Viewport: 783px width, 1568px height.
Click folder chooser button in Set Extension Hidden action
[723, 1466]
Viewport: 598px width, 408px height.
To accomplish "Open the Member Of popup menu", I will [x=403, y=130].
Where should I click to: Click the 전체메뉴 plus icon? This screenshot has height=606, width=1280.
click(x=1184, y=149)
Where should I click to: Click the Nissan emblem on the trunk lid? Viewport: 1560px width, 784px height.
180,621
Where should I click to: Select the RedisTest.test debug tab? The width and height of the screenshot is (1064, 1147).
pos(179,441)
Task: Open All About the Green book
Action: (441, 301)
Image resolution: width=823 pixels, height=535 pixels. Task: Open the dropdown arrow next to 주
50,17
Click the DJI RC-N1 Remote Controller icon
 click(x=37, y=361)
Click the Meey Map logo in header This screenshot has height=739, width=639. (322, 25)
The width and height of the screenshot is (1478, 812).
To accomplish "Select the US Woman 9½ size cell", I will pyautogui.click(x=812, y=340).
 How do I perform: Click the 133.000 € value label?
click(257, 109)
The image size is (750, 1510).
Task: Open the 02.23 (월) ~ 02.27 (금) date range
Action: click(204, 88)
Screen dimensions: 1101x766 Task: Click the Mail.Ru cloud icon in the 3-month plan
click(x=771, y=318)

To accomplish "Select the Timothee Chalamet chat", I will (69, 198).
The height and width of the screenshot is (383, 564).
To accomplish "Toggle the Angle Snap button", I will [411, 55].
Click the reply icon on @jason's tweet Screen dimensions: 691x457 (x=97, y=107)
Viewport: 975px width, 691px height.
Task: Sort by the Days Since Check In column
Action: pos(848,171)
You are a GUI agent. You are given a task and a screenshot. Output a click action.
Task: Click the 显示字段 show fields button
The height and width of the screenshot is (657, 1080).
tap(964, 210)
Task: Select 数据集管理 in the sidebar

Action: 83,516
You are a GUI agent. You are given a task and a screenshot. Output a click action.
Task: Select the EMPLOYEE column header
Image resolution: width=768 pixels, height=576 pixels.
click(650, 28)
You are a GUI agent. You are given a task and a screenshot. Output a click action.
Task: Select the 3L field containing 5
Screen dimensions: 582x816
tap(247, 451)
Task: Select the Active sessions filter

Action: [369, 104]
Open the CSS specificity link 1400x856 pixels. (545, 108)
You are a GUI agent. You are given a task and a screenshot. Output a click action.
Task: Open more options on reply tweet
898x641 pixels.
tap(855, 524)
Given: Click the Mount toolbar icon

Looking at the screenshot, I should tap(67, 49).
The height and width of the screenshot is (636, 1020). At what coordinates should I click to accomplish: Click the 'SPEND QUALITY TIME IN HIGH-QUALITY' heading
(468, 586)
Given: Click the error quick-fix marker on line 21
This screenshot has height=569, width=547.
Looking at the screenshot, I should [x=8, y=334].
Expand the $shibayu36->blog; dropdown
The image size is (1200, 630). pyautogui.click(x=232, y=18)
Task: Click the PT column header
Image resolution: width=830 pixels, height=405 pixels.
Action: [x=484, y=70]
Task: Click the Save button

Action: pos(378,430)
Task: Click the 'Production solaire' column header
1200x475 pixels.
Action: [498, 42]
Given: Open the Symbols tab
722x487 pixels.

○ ○ ○

» **Task to carry out**
Work out how many lines of the entries include the word "header", and respond with that number and nothing more.

» **Task answer**
4